El envejecimiento de la población en las sociedades avanzadas es un fenómeno silente pero imparable
Es esperable que las preferencias de la sociedad también cambien a causa del mayor peso relativo de las generaciones más longevas. A medida que envejecemos, somos más aversos al riesgo. Algunos estudios apuntan que un aumento de diez años en la edad mediana de la sociedad reduce la toma de riesgos de modo sustancial hasta un nivel que correspondería a una reducción del 2,5% de la inversión en renta variable o del 6% en el número de personas que trabajan por cuenta propia (Dohmen et al, 2017). El apoyo a los partidos populistas también es significativamente mayor entre aquellos votantes más aversos al riesgo (Pastor y Veronesi, 2018).
Una sociedad más aversa al riesgo también puede condicionar de forma importante la velocidad del proceso de cambio tecnológico que estamos presenciando. Así, por ejemplo, se ha documentado que un mayor peso de los trabajadores de entre 50 y 59 años retrae la innovación medida reflejada en el número total de patentes (Aksoy, et al, 2015).

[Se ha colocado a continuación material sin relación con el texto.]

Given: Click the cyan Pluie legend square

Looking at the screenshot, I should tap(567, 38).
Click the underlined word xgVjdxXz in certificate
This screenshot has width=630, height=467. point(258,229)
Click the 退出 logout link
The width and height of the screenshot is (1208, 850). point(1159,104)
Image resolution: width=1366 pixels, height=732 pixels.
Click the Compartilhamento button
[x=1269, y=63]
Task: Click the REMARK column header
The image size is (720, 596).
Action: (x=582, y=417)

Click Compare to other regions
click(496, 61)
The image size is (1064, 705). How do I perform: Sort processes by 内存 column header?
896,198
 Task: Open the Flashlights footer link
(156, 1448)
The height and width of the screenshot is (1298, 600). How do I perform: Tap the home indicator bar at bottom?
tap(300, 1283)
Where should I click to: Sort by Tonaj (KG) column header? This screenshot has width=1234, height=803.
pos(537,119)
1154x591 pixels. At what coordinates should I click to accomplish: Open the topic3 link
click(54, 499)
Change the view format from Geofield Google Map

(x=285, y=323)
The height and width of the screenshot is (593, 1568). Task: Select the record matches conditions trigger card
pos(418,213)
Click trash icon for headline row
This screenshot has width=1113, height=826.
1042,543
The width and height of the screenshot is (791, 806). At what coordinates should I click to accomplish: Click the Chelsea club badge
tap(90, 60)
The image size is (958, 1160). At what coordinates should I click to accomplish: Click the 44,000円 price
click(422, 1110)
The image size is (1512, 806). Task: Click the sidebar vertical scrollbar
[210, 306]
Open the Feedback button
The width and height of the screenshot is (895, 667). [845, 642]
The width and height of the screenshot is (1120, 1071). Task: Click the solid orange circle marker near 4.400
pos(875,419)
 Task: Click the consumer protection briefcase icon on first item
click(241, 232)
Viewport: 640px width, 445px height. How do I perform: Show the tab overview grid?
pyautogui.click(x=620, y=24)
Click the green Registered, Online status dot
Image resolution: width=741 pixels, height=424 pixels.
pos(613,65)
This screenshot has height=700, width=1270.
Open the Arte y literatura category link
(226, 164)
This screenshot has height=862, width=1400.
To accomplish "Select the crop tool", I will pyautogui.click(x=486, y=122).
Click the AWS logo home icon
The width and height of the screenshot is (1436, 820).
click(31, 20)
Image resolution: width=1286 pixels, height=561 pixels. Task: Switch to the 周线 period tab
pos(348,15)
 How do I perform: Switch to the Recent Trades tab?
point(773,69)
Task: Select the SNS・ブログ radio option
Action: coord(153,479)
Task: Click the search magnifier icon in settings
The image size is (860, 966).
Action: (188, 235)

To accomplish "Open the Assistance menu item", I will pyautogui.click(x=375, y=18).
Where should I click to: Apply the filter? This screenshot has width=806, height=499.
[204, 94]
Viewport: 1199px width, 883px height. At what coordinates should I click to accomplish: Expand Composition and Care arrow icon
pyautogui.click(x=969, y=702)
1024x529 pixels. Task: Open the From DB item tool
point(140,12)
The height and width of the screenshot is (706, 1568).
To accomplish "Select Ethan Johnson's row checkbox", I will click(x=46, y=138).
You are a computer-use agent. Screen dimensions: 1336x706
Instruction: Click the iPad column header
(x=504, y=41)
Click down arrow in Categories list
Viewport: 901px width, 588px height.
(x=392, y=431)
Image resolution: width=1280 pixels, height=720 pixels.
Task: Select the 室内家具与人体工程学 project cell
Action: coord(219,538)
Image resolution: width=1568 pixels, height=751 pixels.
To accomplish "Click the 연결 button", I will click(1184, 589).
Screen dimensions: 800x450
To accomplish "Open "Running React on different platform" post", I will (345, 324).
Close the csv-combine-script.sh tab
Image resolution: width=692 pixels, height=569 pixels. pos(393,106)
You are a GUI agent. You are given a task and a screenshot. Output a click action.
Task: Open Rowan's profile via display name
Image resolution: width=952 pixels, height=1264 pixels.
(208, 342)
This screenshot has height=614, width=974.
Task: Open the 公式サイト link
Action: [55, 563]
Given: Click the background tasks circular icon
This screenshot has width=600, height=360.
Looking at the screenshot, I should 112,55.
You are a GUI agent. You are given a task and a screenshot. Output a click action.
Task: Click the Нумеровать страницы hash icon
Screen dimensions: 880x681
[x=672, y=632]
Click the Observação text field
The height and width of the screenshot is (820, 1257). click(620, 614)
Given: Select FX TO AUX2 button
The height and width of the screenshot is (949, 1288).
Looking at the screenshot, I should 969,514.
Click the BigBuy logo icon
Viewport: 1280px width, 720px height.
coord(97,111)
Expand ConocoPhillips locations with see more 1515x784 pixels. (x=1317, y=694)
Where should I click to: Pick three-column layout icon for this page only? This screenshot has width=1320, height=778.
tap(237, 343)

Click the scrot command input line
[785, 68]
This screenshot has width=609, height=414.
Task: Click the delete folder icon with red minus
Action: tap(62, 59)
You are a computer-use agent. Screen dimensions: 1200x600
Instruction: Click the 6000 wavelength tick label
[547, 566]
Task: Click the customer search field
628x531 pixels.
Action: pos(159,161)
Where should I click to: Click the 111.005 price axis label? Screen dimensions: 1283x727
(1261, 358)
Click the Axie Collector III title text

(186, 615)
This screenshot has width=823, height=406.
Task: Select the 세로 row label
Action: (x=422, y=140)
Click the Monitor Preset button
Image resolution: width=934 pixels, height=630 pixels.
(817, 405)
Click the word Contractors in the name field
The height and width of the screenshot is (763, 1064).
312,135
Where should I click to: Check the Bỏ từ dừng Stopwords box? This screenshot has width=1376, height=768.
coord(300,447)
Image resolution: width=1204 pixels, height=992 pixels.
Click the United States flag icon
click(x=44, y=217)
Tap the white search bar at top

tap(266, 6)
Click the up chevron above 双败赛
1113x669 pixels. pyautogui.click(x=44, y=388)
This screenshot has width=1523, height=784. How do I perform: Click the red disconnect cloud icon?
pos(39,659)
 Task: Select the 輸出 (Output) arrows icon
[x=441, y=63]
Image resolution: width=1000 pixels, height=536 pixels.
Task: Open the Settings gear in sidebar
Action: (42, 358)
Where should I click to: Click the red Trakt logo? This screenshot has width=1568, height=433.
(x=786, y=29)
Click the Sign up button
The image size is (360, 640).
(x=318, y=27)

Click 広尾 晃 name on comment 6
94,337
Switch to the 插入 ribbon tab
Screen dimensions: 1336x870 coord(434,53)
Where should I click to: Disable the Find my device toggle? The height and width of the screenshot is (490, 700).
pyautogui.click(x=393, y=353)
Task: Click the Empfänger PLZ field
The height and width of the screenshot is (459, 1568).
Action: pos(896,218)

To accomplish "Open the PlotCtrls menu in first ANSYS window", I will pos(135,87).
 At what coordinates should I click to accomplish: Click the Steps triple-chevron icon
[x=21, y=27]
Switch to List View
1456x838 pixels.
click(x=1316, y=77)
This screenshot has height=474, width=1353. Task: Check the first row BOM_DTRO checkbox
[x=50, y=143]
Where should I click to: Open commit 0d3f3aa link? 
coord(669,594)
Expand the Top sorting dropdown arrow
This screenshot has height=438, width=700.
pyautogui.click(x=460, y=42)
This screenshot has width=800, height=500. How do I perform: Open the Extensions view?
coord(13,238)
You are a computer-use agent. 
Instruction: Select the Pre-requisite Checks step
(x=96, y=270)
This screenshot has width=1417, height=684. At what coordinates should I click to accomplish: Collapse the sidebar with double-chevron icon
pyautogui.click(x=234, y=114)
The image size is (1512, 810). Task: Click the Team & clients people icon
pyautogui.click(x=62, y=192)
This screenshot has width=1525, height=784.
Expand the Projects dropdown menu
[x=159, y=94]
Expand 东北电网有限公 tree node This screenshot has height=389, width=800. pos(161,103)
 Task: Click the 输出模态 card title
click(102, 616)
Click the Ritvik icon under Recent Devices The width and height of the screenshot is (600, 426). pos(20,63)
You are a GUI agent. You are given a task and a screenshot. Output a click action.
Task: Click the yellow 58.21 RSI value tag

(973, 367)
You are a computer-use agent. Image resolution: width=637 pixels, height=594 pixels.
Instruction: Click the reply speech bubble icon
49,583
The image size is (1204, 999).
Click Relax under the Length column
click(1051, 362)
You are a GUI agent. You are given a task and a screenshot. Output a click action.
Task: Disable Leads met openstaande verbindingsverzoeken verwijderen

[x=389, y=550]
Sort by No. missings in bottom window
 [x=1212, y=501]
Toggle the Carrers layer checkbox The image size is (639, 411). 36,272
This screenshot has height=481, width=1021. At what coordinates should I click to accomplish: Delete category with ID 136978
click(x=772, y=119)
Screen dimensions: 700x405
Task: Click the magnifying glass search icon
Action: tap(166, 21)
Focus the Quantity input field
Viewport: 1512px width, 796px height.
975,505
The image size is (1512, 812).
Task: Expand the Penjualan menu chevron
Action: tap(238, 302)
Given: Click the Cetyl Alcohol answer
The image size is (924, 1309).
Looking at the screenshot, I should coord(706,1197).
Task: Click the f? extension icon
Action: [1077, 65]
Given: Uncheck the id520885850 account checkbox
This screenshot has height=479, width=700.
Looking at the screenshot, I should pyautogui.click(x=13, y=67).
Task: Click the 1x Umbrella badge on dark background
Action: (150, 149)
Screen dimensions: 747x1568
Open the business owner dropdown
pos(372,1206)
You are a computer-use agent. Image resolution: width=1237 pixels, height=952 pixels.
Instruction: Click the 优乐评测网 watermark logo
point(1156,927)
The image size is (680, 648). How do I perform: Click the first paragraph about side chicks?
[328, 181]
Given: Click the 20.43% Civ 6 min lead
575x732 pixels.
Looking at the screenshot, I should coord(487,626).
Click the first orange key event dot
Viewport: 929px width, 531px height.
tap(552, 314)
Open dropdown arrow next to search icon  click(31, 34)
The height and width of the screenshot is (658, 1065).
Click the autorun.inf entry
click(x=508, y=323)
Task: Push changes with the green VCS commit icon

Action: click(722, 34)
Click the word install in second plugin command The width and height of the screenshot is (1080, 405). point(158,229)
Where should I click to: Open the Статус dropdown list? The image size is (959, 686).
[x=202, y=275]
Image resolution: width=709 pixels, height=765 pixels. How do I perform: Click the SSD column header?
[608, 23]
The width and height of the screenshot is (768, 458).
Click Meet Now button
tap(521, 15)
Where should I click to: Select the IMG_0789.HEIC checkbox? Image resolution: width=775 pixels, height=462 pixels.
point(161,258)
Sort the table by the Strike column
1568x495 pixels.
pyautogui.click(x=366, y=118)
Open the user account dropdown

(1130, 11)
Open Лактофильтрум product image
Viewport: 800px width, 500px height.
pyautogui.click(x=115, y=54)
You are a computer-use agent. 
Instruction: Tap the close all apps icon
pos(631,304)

Cabe apuntar, sin embargo, que en aquellas sociedades más envejecidas –y, por tanto, con una mayor escasez relativa de trabajadores de mediana edad– se utilizan más robots por trabajador (Acemoglu y Restrepo, 2017). En consecuencia, sociedades más envejecidas como Alemania, Corea del Sur o Japón cuentan con una demanda mayor de robots industriales respecto a sociedades más jóvenes como EE. UU. o Reino Unido.
Finalmente, el envejecimiento de la población podría impulsar los flujos de capital de los países que envejecen más rápido a los países que envejecen menos, lo que tendría consecuencias en la distribución global del poder económico y geopolítico.
En definitiva, el envejecimiento de la población en las sociedades avanzadas es un fenómeno silente pero imparable que tendrá un impacto indudable en nuestras sociedades, no sólo en nuestros sistemas de salud y dependencia, sino también sobre variables macroeconómicas como el ahorro, la inversión, la innovación, y los flujos internacionales de capital, así como sus derivadas políticas y geopolíticas.